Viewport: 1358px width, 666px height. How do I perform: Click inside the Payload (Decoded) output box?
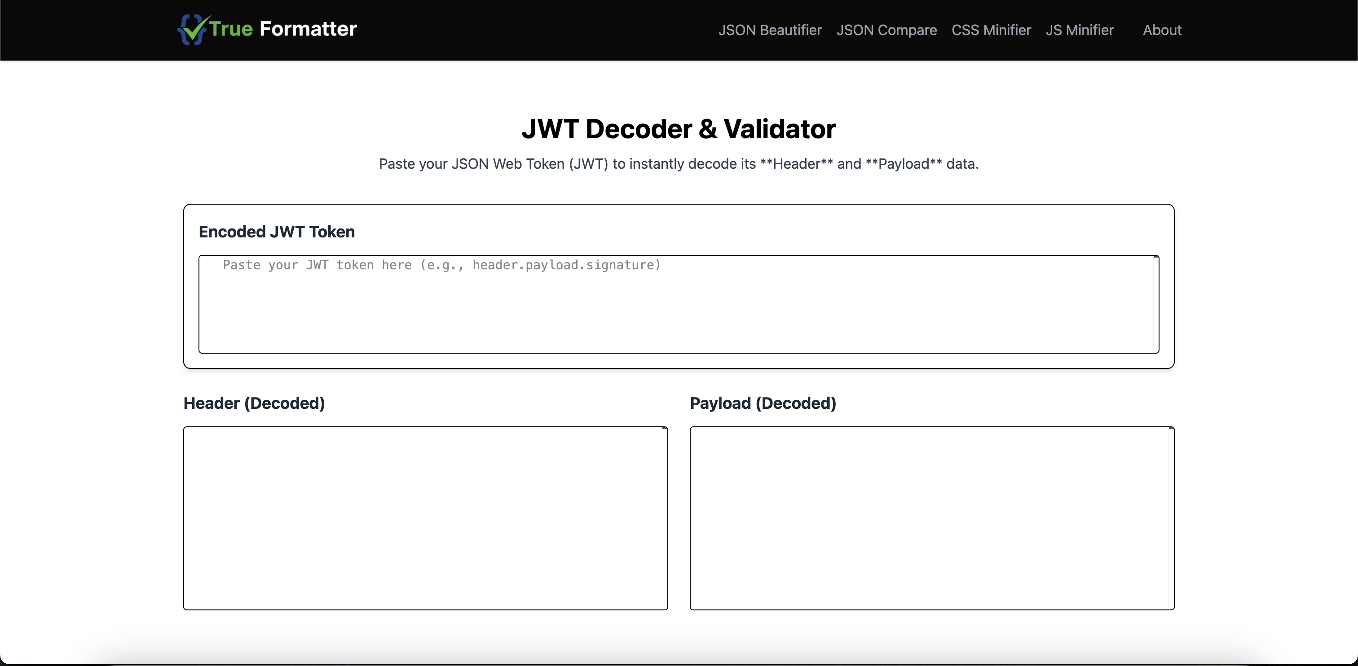pos(928,518)
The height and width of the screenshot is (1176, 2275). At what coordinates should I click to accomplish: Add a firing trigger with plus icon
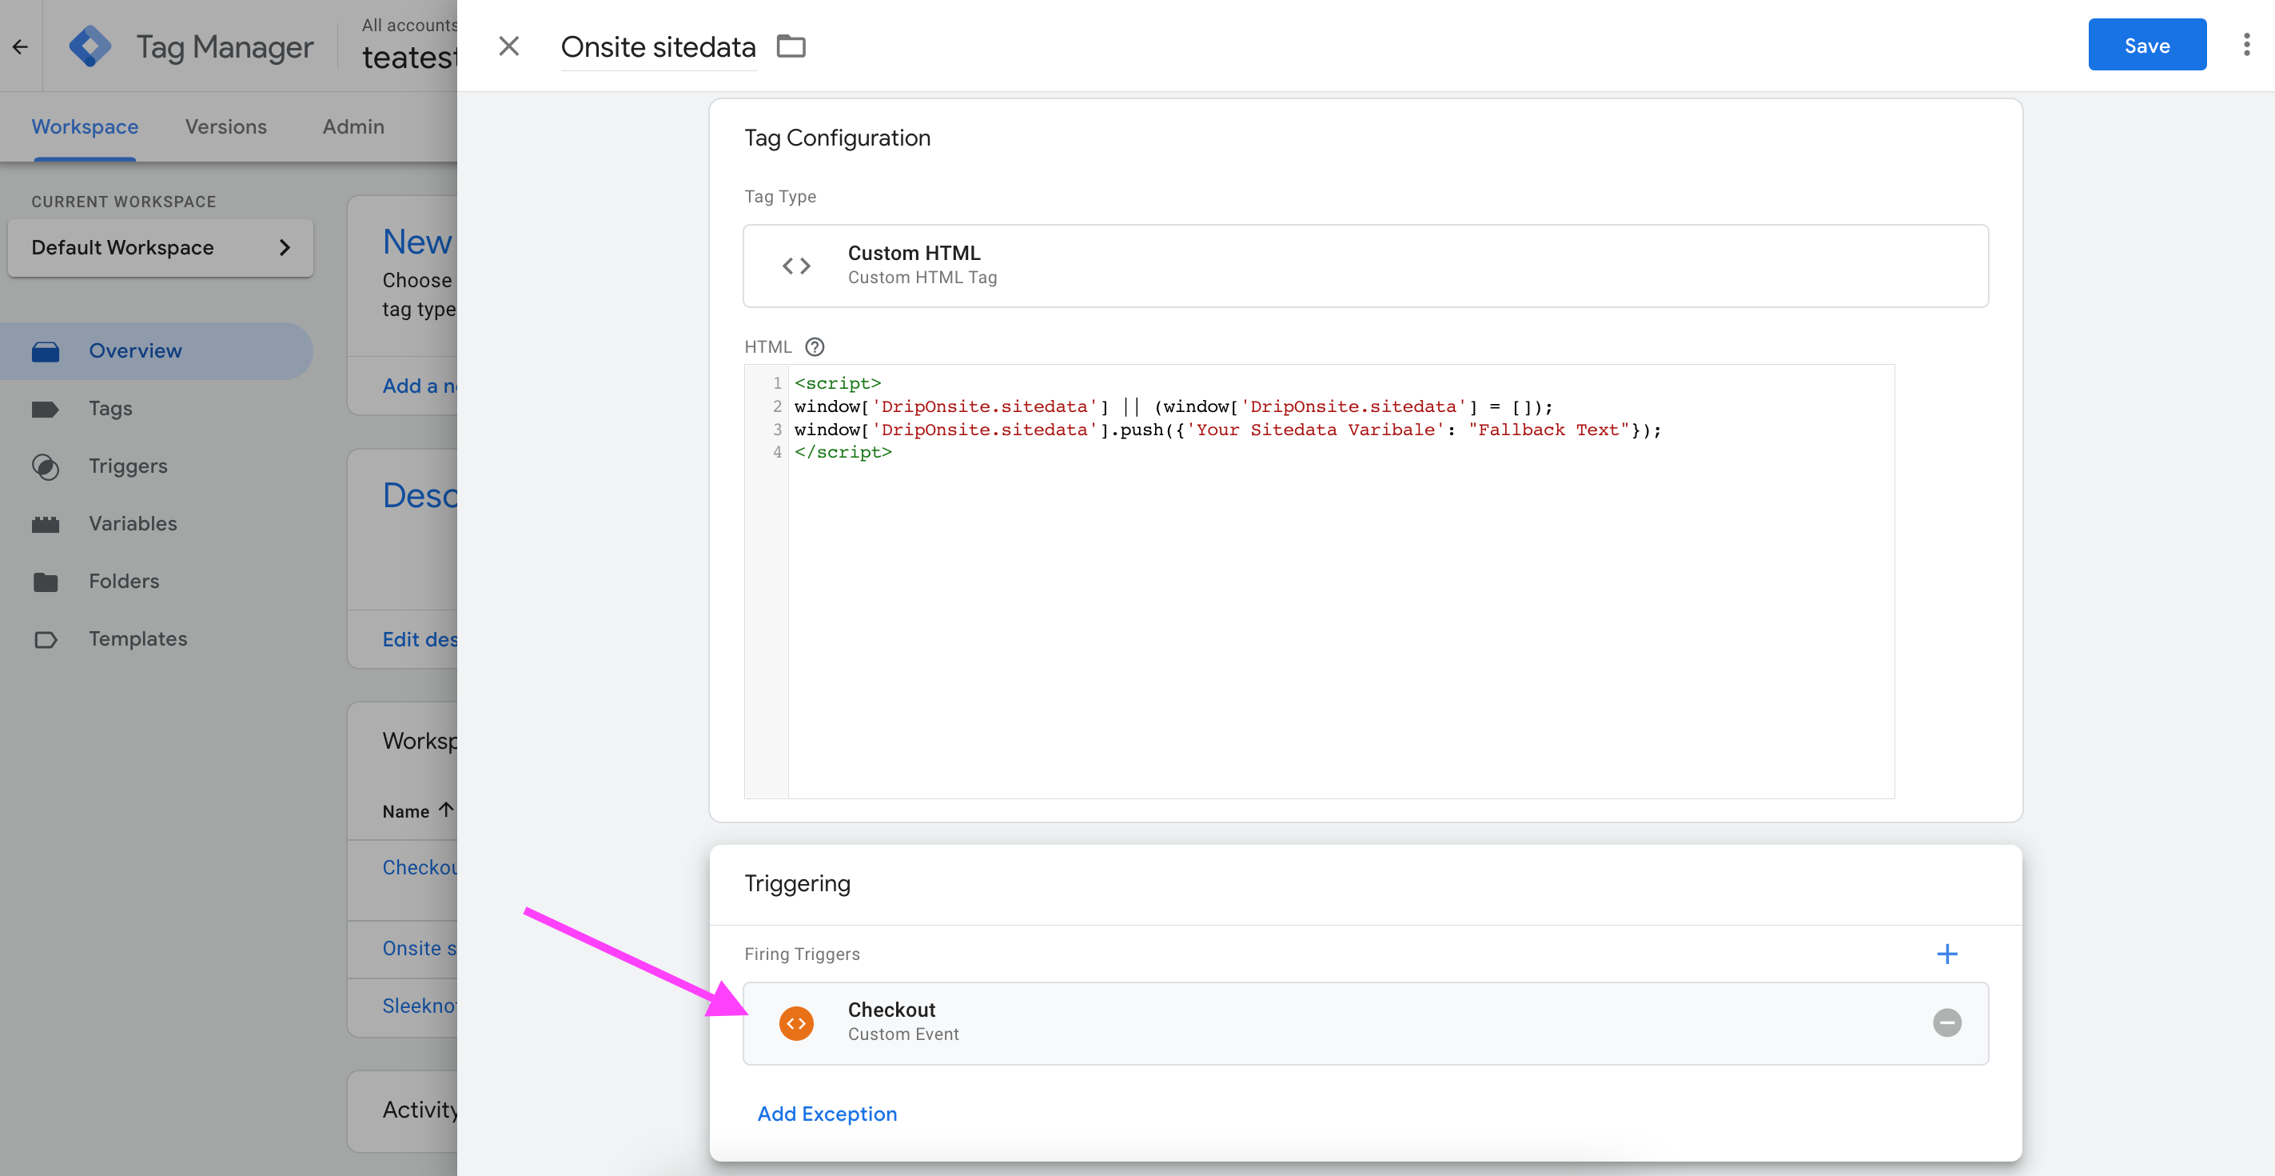[1946, 953]
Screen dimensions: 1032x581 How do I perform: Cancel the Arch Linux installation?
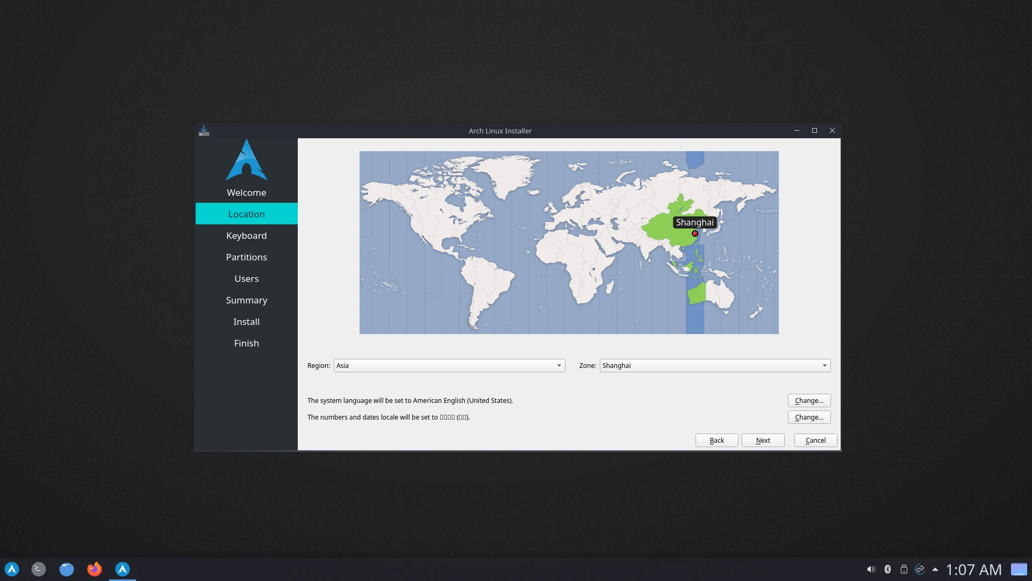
○ ○ ○ ○ ○ ○ ○
**Problem requirements**:
Output every line above exactly as it stands, and drop any picture.

**Task solution**:
Viewport: 1358px width, 666px height. How do I perform: Click inside the Payload (Decoded) output box?
pos(928,518)
The height and width of the screenshot is (1176, 2275). At what coordinates should I click to accomplish: Add a firing trigger with plus icon
[1946, 953]
Screen dimensions: 1032x581 How do I perform: Cancel the Arch Linux installation?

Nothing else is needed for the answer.